Gelişmiş otomotiv alt yapısıyla dikkati çeken Bursa, Kocaeli, Kayseri ve Konya yeni Anadolu “Devrimi” için göreve hazır. Batılıların Henry Ford gibi öncülerle 20. yüzyılın ilk yıllarında başladığı otomobil serüveni, Türkiye'de yaklaşık 60 yıl sonra “Devrim” markasıyla şekil buldu. Türk mühendis ve işçisinin aynı zamanda hayalinin de adı olan “Devrim”, küçük bir ihmal sonucu büyük bir hayal kırıklığına dönüştü. Bu öyle bir hayal kırıklığıydı ki koskoca bir milleti onlarca yıl yerli otomobil üretme fikrinden uzak tuttu. Yaşadığı hayal kırıklığına rağmen yeniliklere ayak uyduran ve birçok alanda dünya ile yarışan Anadolu insanı, “Devrim” ile başlayıp yarım kalan yerli otomobil işini artık tamamlamak istiyor. Renault markasının üretimine ev sahipliği yapmaya başlayarak otomotiv sektörüne giren Türkiye, bugün otomobil, kamyon, otobüs, kamyonet ve traktör üretimleriyle yılda 1 milyon adedi aşan imalatıyla dikkati çekiyor. Fransız Renault'un dışında, Güney Koreli Hyundai, İtalyan Fiat ve Japon Toyota gibi otomotiv devlerine üretim yapan Türk otomotiv sektörü, artık kendi markasına hizmet etmek istiyor. Bursa, Kocaeli, Kayseri ve Konya başta olmak üzere birçok şehirde cıvatadan, fara, koltuktan, vites kutusuna kadar otomobil için gerekli parçaların yüzde 90'ını üreten Türk işçisi ise bilgisi ve tecrübesiyle vardiyaya dünden hazır.

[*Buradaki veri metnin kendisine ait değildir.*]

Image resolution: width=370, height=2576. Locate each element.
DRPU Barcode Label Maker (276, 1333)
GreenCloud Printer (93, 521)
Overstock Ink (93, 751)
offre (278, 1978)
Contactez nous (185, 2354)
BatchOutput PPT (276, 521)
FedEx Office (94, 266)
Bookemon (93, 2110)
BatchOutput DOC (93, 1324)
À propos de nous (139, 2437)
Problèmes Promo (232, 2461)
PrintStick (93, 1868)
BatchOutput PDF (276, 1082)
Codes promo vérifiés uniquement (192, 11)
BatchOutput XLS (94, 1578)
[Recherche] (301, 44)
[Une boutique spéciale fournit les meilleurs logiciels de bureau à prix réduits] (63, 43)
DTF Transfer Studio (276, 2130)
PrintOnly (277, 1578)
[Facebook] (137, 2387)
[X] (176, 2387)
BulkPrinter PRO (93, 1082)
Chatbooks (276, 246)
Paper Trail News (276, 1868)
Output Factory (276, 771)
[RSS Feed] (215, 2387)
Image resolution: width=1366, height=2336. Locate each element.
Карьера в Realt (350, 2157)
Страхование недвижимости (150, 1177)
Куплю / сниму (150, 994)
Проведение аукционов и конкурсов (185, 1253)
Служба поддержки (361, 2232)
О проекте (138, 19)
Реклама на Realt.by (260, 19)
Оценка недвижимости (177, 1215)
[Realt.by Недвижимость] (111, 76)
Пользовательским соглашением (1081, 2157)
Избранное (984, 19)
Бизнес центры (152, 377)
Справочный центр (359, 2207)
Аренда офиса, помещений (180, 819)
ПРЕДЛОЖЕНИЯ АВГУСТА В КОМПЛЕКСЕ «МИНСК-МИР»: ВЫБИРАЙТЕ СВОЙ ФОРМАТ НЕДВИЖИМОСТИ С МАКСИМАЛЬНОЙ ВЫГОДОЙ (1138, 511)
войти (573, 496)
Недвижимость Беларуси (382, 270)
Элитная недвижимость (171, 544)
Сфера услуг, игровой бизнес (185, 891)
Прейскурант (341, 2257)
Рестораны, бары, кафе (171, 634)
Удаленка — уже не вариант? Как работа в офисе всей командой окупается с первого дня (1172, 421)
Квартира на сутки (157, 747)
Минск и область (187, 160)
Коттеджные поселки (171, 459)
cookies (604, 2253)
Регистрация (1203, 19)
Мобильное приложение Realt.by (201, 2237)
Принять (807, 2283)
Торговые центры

BÜYÜKHELVACIGİL: ANA ÜRETİMİ RAHAT KALDIRIRIZ
Konya Sanayi Odası Başkanı Tahir Büyükhelvacıgil ise Türkiye'nin yerli araç üretme hedefine katkıda bulunmaya hazır olduklarını dile getirerek, şunları söyledi: “Otomotiv yan sanayinde Türkiye'nin en önemli motor supap, motor piston, dişli ve conta fabrikaları Konya'da bulunmakta. Özellikle oto kaloriferi, fren ve aksamları, hidrolik pompa, süspansiyon parçaları, oto cam ile döküm ve dövme parçalar başta olmak her türlü yedek parça ilimizde rahatlıkla üretiliyor. Konya, çok rahat otomotiv ana sanayi yatırımını kaldıracak bir yapıya da sahip.”